[Stored data]
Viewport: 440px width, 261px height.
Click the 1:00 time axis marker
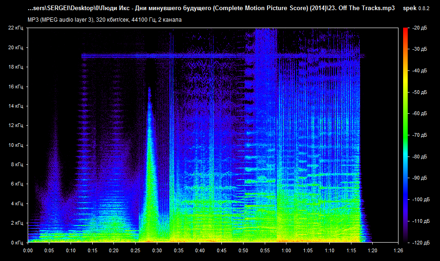[286, 250]
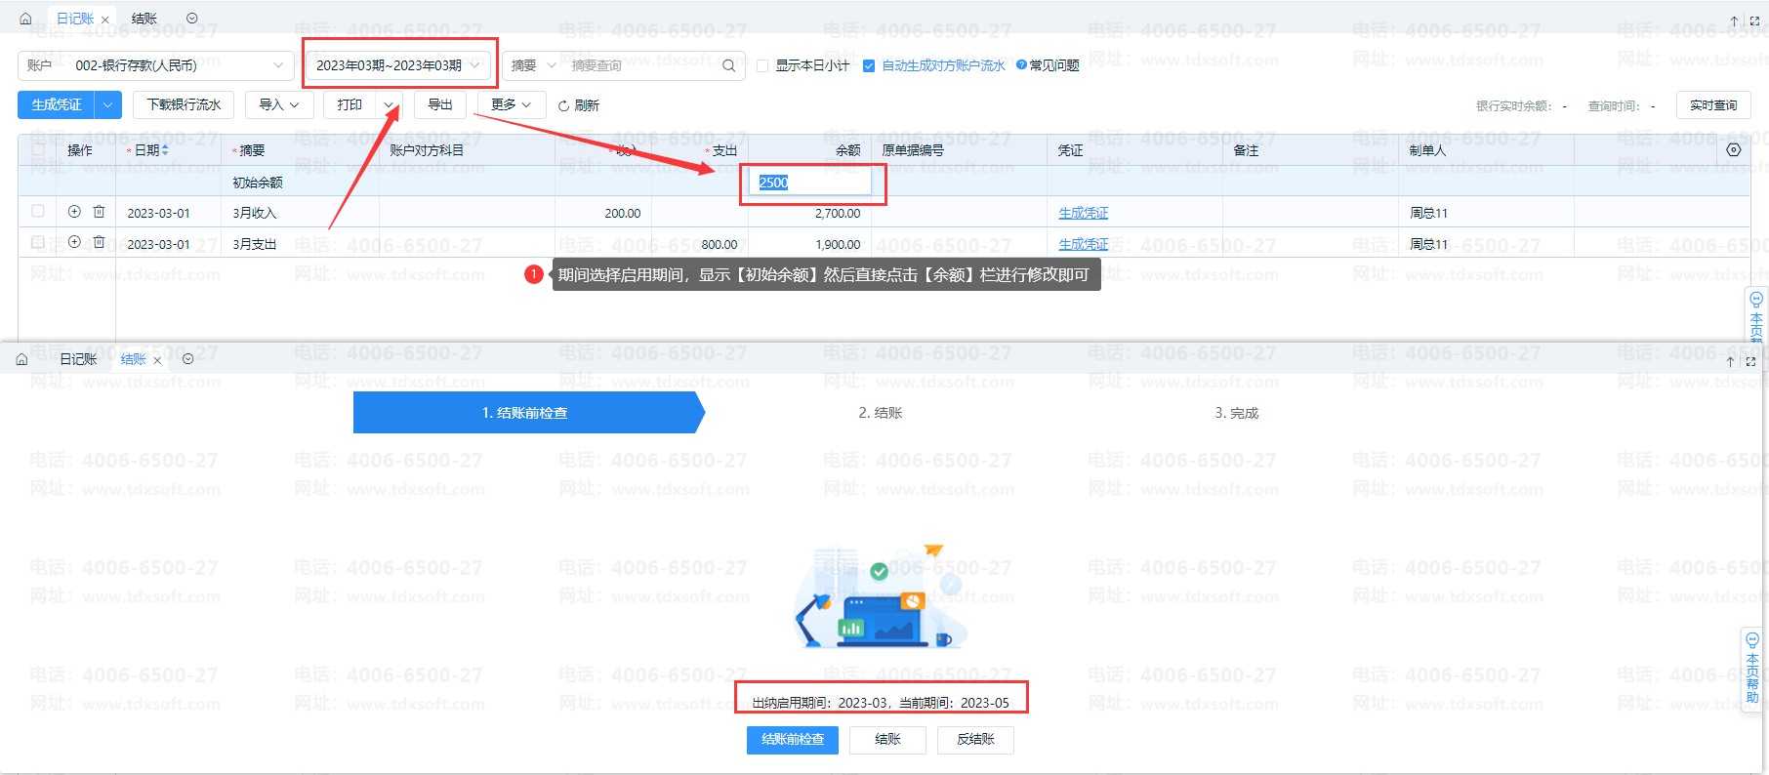Click the search magnifier in 摘要查询 box

coord(728,65)
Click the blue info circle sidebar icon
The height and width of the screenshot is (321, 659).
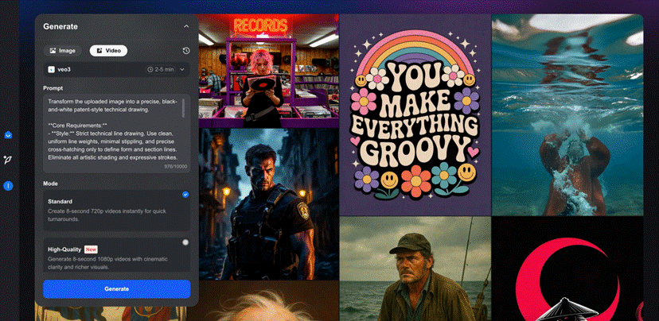click(x=8, y=185)
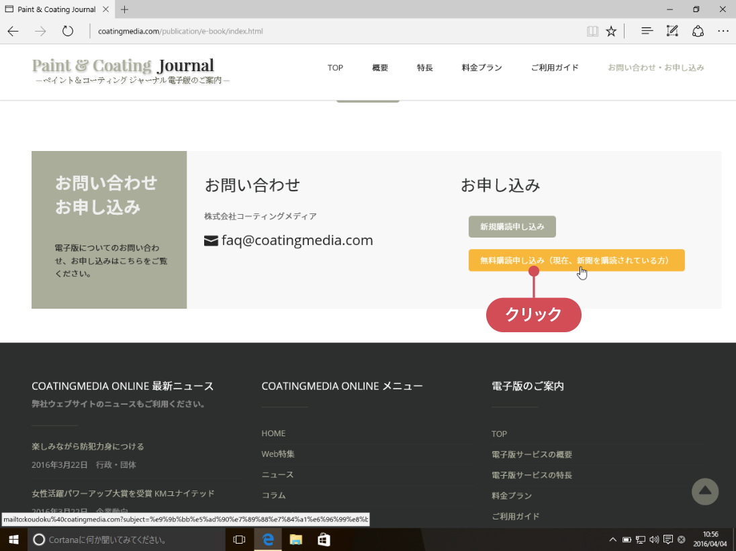Go back with the browser back arrow
Viewport: 736px width, 551px height.
[13, 31]
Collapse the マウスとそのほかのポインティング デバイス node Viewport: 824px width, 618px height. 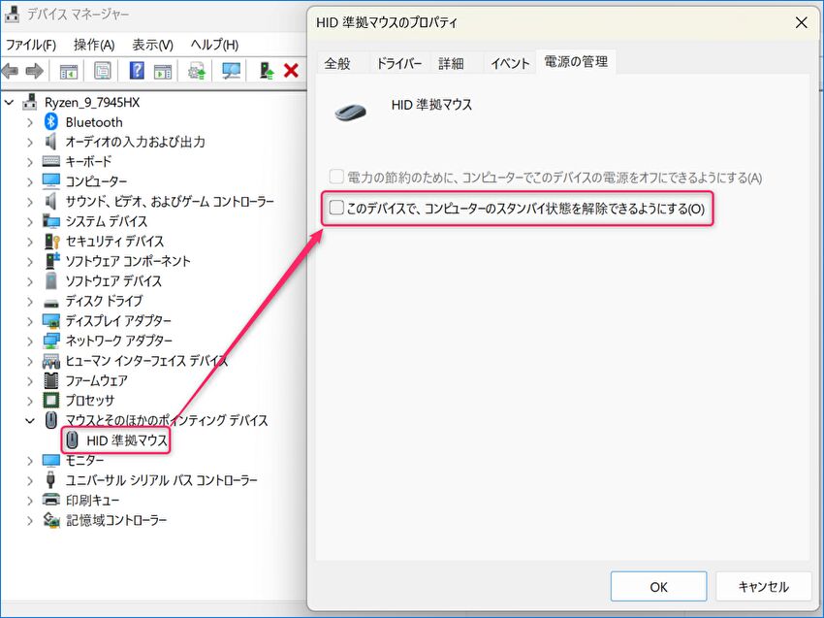[29, 421]
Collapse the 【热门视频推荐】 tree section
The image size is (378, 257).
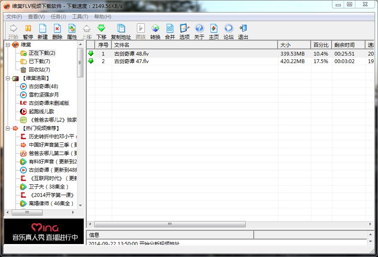[x=8, y=128]
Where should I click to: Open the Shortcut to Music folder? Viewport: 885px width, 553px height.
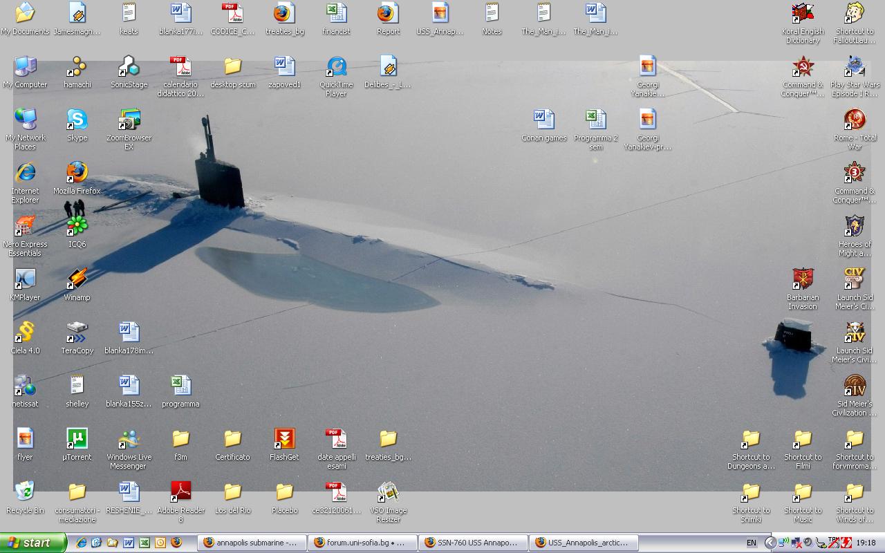pos(803,493)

**Requirement:**
Could you write out exactly the lines running from the one with "Collapse the 【热门视频推荐】 tree section" through the last line of the data above, both ends kept, and omit any picture?

**Response to this exercise:**
Collapse the 【热门视频推荐】 tree section
The image size is (378, 257).
[x=8, y=128]
Where should I click to: Open the Shortcut to Music folder? Viewport: 885px width, 553px height.
pos(803,493)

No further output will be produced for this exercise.